Kur’ân’ın küllî ve geniş olayları birer örnekte nazarlara sunduğunu, buradan hâdisenin benzerlerine intikal edilmesinin ve belli hisseler çıkarılmasının aklen daha kolay olacağını beyan eden Bedîüzzaman Hazretleri (ra), Kur’ân’ın kıssaları hisse alınması için zikrettiğini, bu kıssaların Kur’ân’ın maksatlarına münasip noktalarının seçilerek hayat ukdeleri hükmünde ana maksada bağlanması gerektiğini, hâdisenin detaylandırılması değil, hisse alınmasının önemli olduğunu vurgular.14 Ye’cüc ve Me’cüc ile sedd-i Zülkarneyn hadisesinin de, küllî efrâdı içerisinde bir ferdi teşkil ettiğini, meselâ Ye’cüc ve Me’cücün bozguncu ve şerîr sıfatlarıyla kıyâmete yakın yeniden çıkacağının ve dünyayı fesada boğacağının da sahih rivâyetlerde bildirildiğini haber verir.15

Sahih kaynaklarımızda Nevvâs b.

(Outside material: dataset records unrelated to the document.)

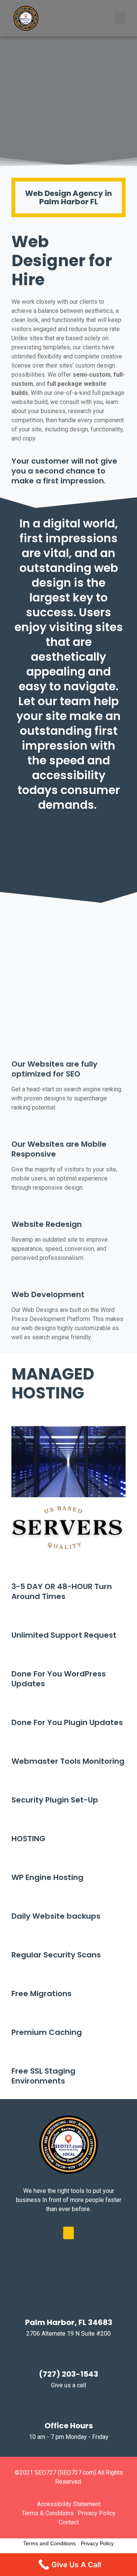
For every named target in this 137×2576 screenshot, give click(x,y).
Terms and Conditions (49, 2543)
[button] (120, 18)
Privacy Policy (97, 2543)
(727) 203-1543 (68, 2374)
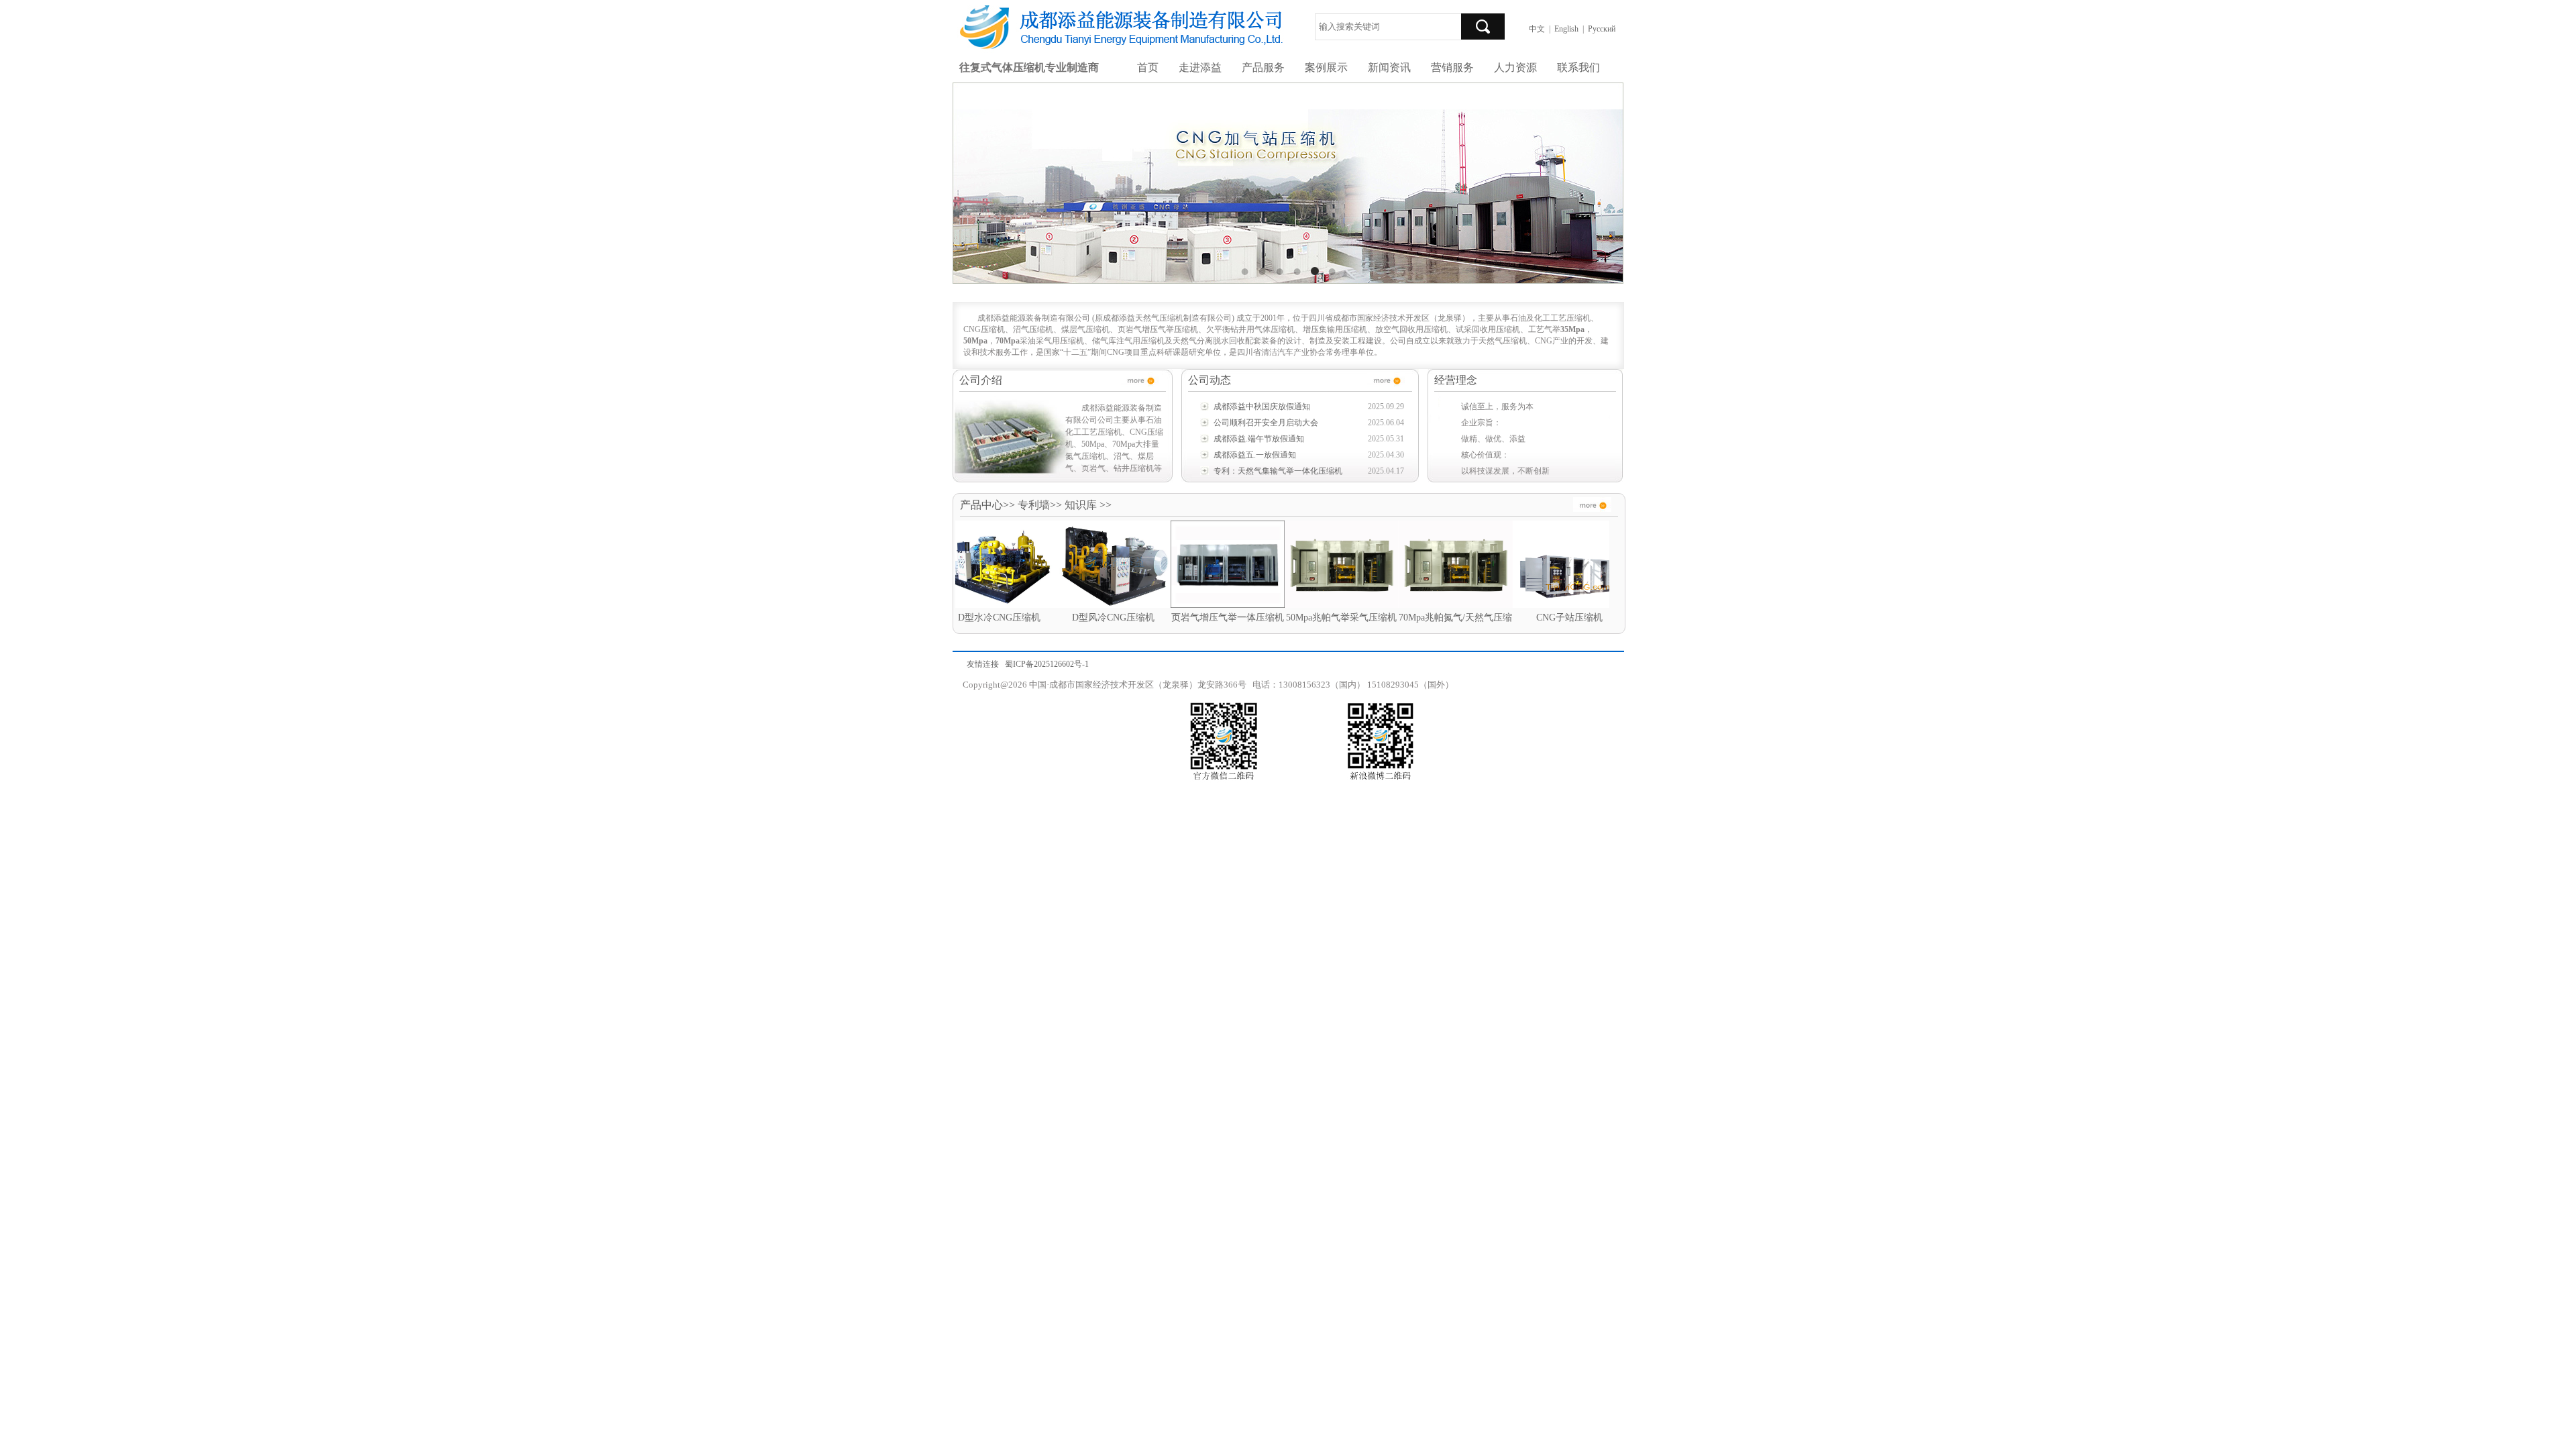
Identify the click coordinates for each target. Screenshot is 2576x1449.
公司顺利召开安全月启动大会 (1266, 422)
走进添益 (1200, 67)
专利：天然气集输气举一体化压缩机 (1278, 471)
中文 (1537, 29)
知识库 (1081, 505)
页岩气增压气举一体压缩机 (1143, 617)
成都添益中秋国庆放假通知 (1262, 406)
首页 (1148, 67)
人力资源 (1515, 67)
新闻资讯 (1389, 67)
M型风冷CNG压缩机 (1600, 617)
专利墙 (1034, 505)
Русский (1601, 29)
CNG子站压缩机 (1485, 617)
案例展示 (1326, 67)
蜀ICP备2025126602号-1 (1047, 664)
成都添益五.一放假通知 (1255, 455)
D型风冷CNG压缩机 (1029, 617)
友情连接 (983, 664)
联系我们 (1578, 67)
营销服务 (1452, 67)
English (1566, 29)
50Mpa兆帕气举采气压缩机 (1257, 617)
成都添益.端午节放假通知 (1259, 438)
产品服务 (1263, 67)
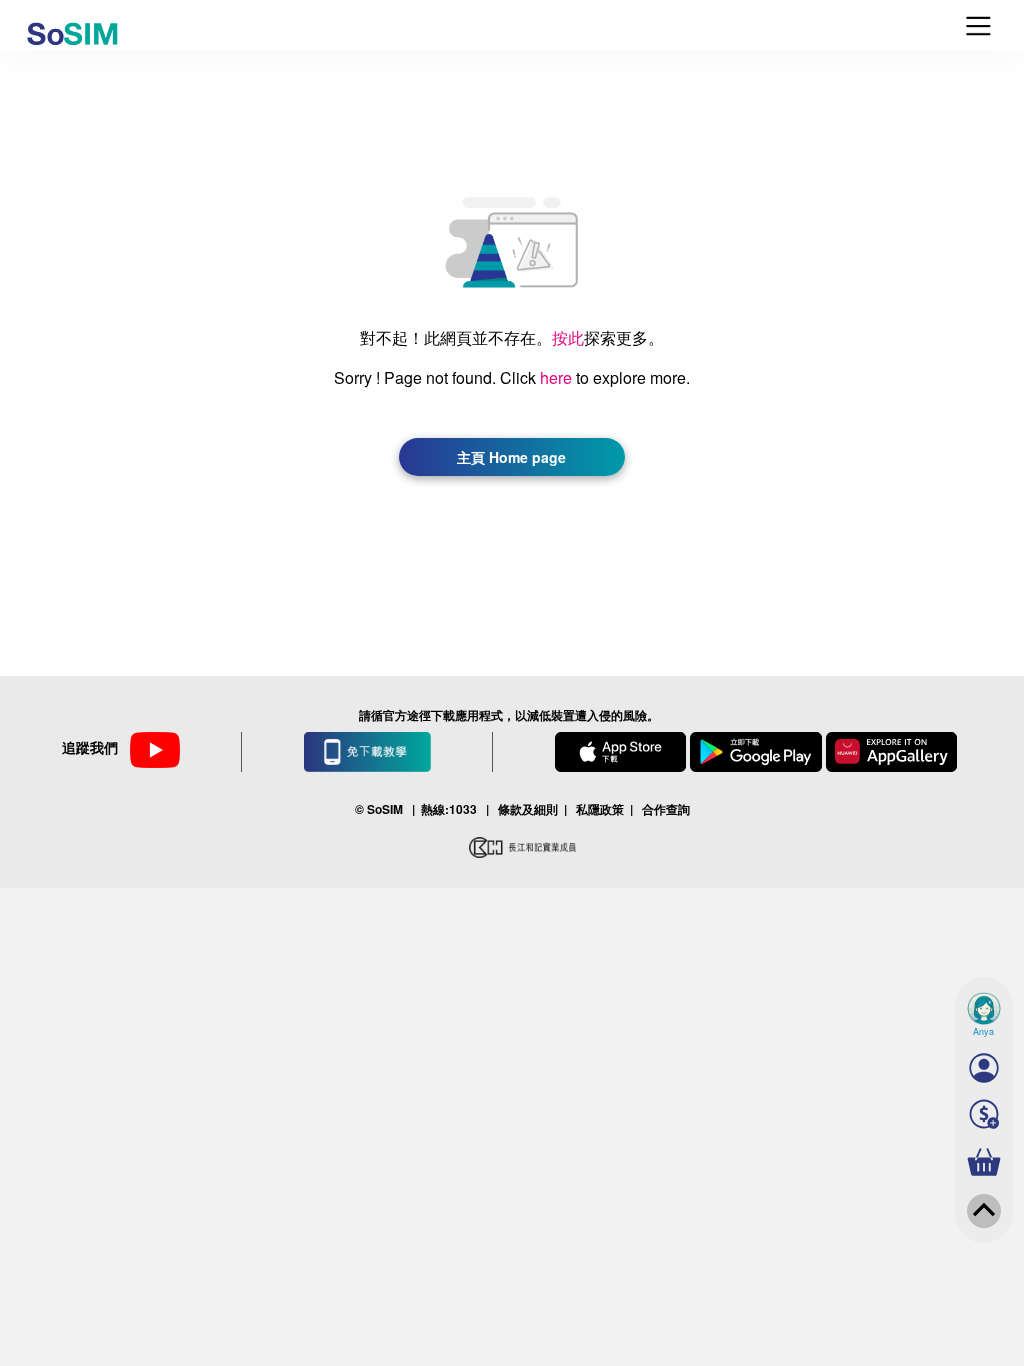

Sem’ân’ın (ra) rivâyet ettiği oldukça uzun bir hadîs vardır. Bu hadiste Peygamber Efendimiz (asm) deccaldan bahseder. Deccalin fitnesinin dehşeti hakkında, “ben aranızda bulunmazken çıkacak olursa herkes kendi nefsinin müdâfii durumunda olacaktır.” buyurur. Sonra oldukça uzun ve müteşâbih bilgiler verir. Hazret-i Îsâ’nın (as) ineceğini haber verir. İnsanların şerlilerinden olan Ye’cüc ve Me’cücün kıyâmete yakın yeniden türeyeceğini ve dünyayı fesada vereceğini beyan eder. Bu hadiste Resûl-i Ekrem Efendimiz (asm),Ye’cüc ve Me’cücü “insanların şerlileri” sıfatıyla tanımlar.16

Bedîüzzaman Hazretleri (ra), bu hadîsin tefsîri sadedinde yaptığı îzâhâtta, meselâ çekirge gibi bir âfetin bir mevsimde pek çok bulunabileceğini, mevsim değiştikçe memleketi fesâda veren o yoğun kabilenin hakîkatının mahdud bazı fertlerde saklanacağını, zamanı geldikçe emr-i İlâhî ile yeniden o mahdut fertlerden gâyet çoklukla aynı fesadın başlayabileceğini; çünkü onların karakterleri ve yapıları değişmediğini, ancak inceldiğini, mevsimi gelince zuhur edebileceğini beyan eder. Bu örnekten hareketle; bir zaman dünyayı yaşanmaz hale getiren Ye’cüc ve Me’cüc taifesinin de mevsimi geldiği vakit, izn-i İlâhî ile dünyayı ve beşerin medeniyetini yeniden darmadağın edeceğini, dünyanın yeniden büyük bir şer ve fesat fırtınası yaşayacağını kaydeder.17 Allah bilir; bu şer ve fesat yoğunluğu öyle arsız ahlâksızlıkları netice verir ki, belki de kıyamet bu şerir yığının üzerine kopar.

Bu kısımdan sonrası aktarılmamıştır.